Shares of Pacira Pharmaceuticals (NASDAQ:PCRX), which focuses on developing medicines to be used in the ambulatory or surgical setting, surged by as much as 24% during Wednesday's trading session following the early-morning release of the biopharmaceutical company's third-quarter operating results. As you can probably surmise by the move higher, Pacira was able to gallop past Wall Street's consensus estimates where it counts, despite mixed results.
For the quarter, Pacira generated $66.8 million in net product sales, which was solely derived from its post-surgical analgesic Exparel. Though there were two fewer selling days in the third quarter, Pacira recognized a 3% increase in year-over-year sales in the third quarter. With the additional $171,000 in other product sales, including DepoCyte, as well as $358,000 in royalty revenue, Pacira generated $67.3 million in total sales.
With regard to its bottom line, the company reported a net loss of $7.6 million, or $0.19 per share, which was significantly lower than the $22.2 million it had lost in the third quarter of 2016.
Comparably, Wall Street had been looking for $69 million in total sales, meaning the company was a bit light in this regard. However, its net loss was $0.07 per share narrower than the Street had expected.
Pacira also updated its full-year guidance, albeit it lowered its full-year net product sales forecast for Exparel. The company now expects full-year sales to range between $280 million and $285 million in 2017, which is down from a previous forecast calling for $290 million to $310 million. It appears the impacts of hurricanes Harvey and Irma on the southern U.S., which represents about 20% of Pacira's business, is to blame for the reduction.
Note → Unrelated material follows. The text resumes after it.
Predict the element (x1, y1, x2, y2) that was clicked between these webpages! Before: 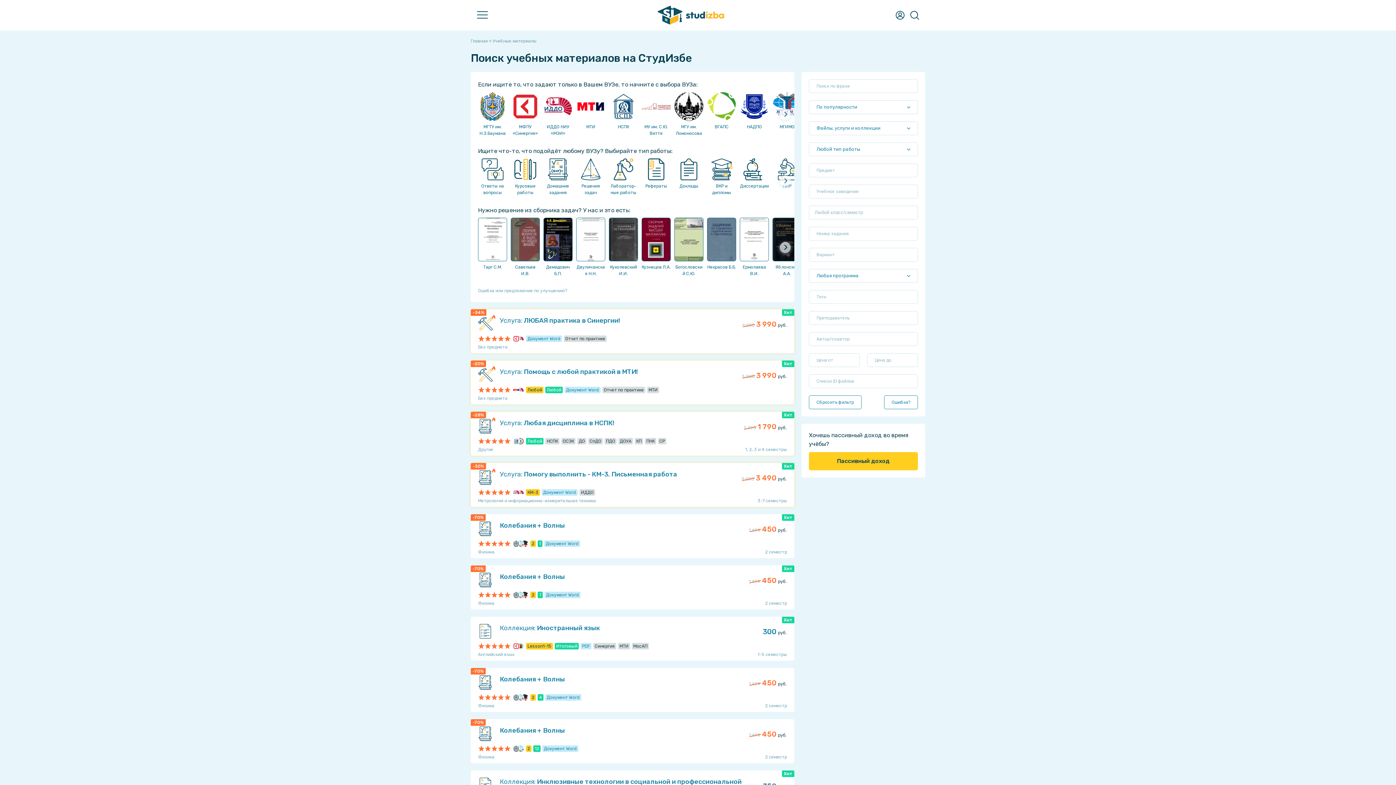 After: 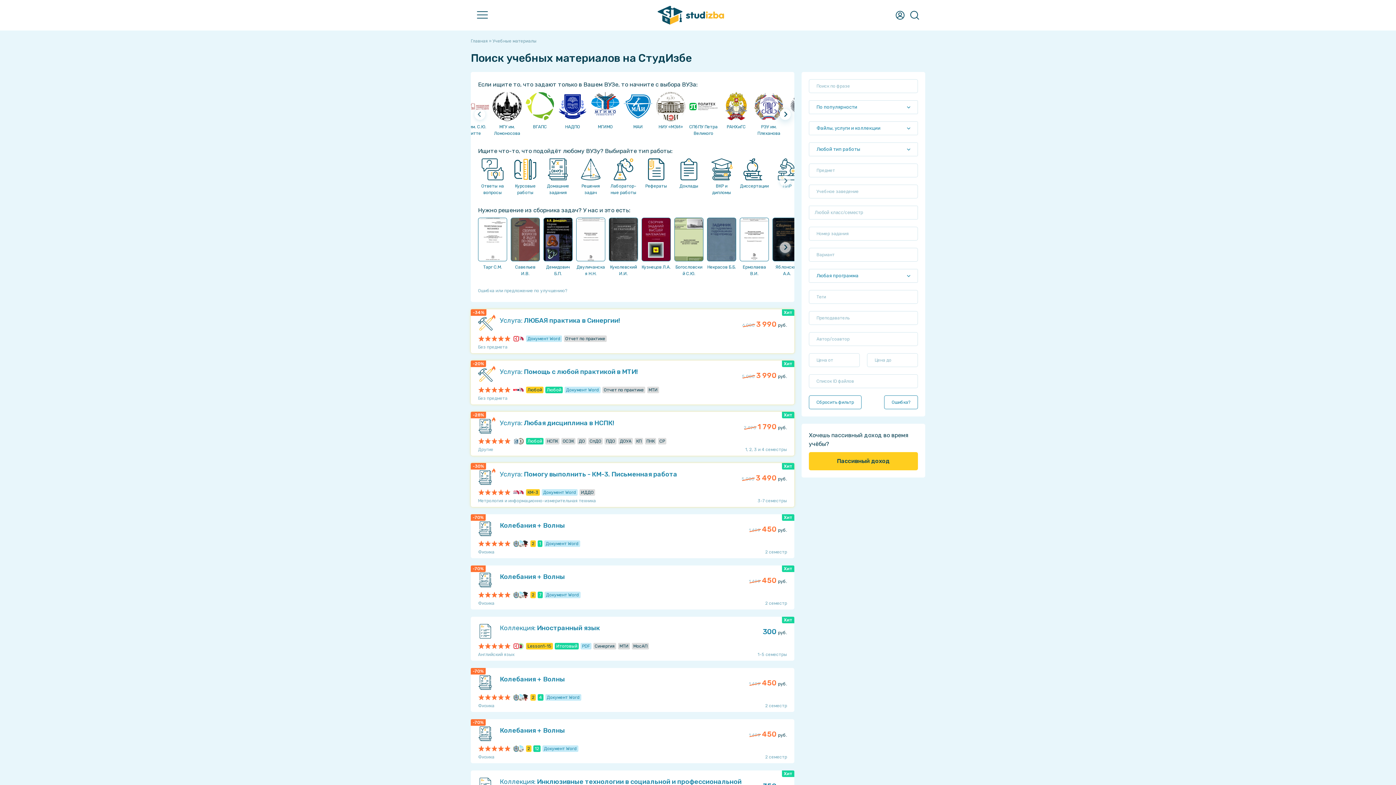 Action: bbox: (780, 108, 790, 119)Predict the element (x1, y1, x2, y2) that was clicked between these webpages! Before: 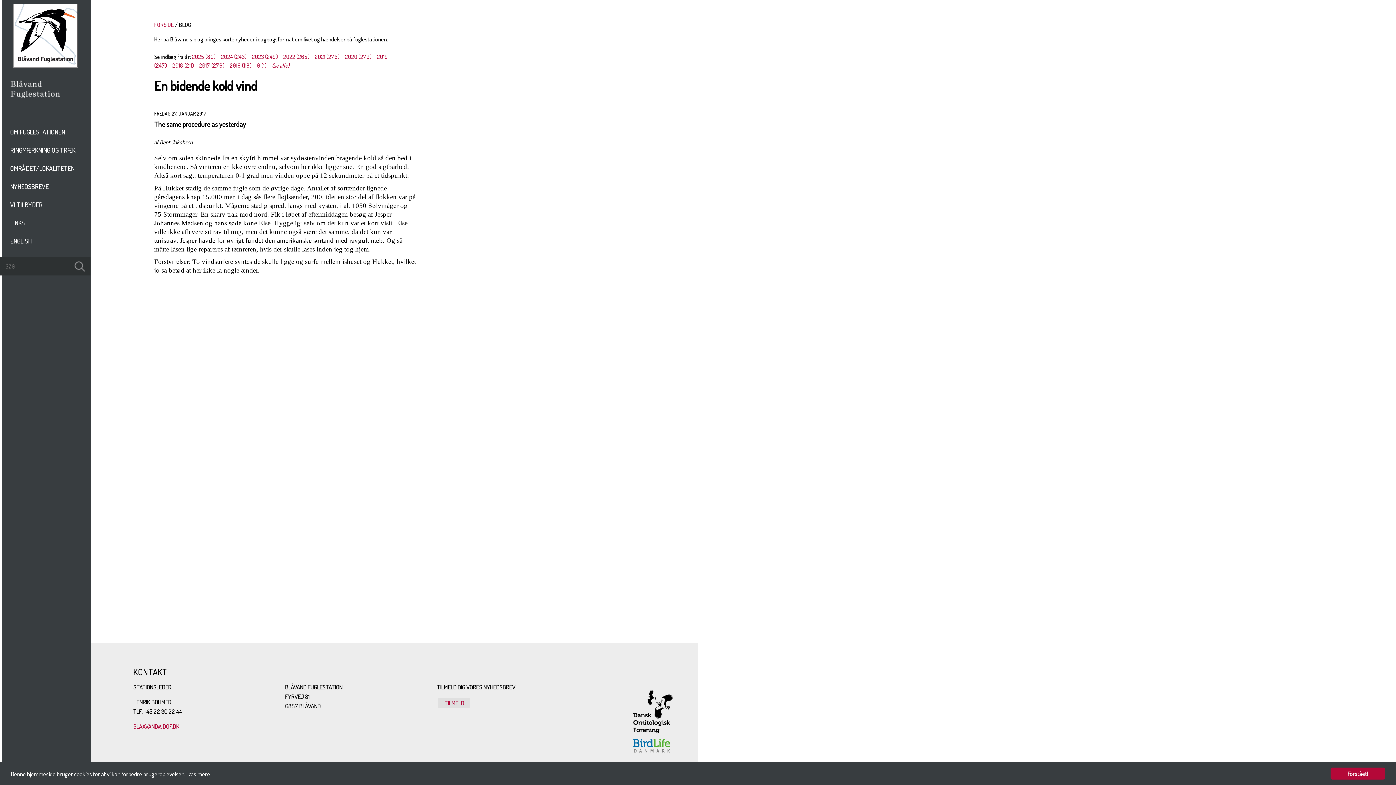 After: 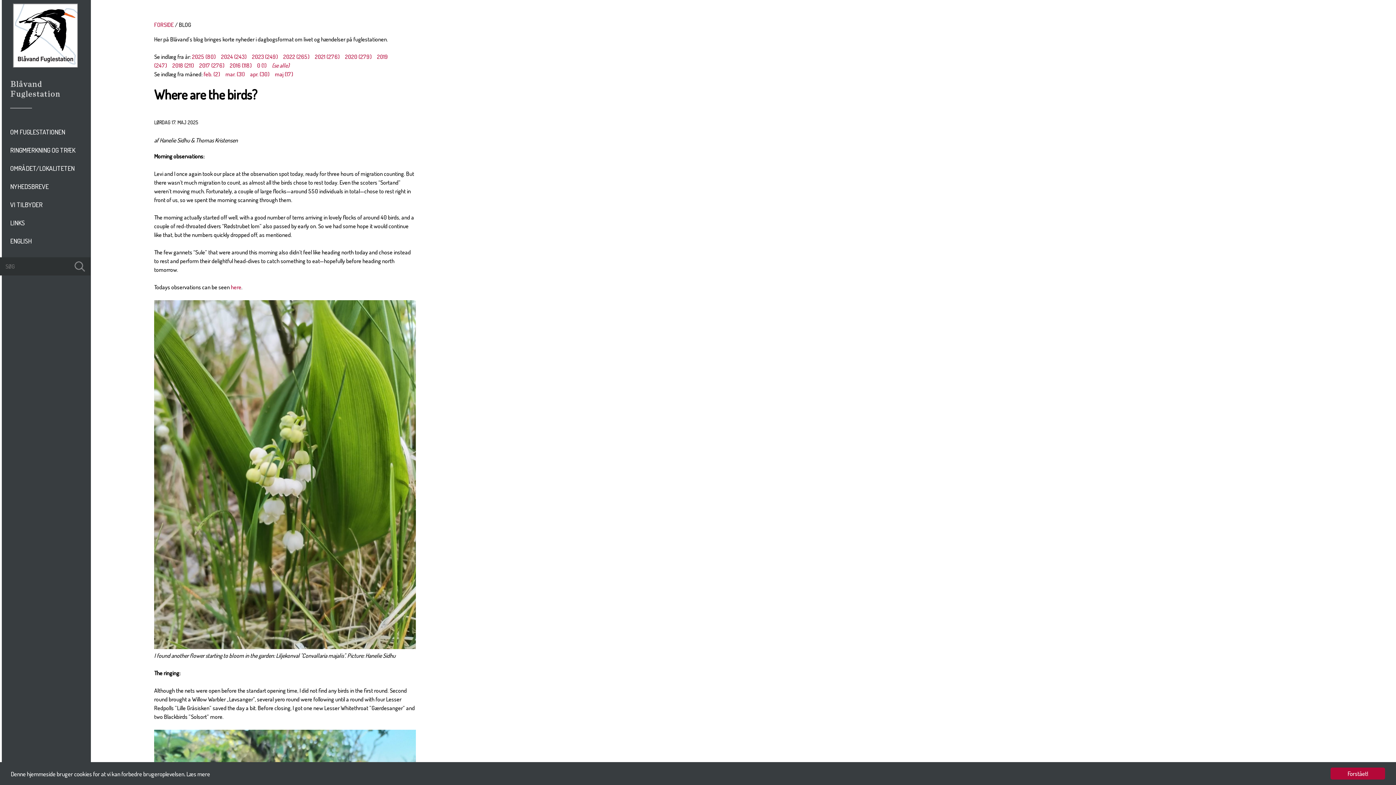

There aren't many biotech stocks with the potential to grow quicker than Pacira Pharmaceuticals through 2020. That growth is going to be dependent on the company's ability to secure new label indications for Exparel, as well as advance its pipeline. If the company can successfully build on its existing relationships and continue to command strong pricing power in a highly competitive post-surgical analgesic space, it could nearly double sales between 2016 and 2020.
The danger? As noted, Pacira is essentially a one-trick pony for the moment. The company is wholly reliant on the growth of Exparel, and would be in serious trouble if it experienced any sales slowdown or pricing issues with its lead drug. There are always inherent risks of investing in companies with a single approved drug.
While I do believe there's modest upside left in Pacira, I'd wait on the sidelines until we see clear-cut evidence of a return to high single-digit or low double-digit Exparel sales growth following the negative impact of the hurricanes.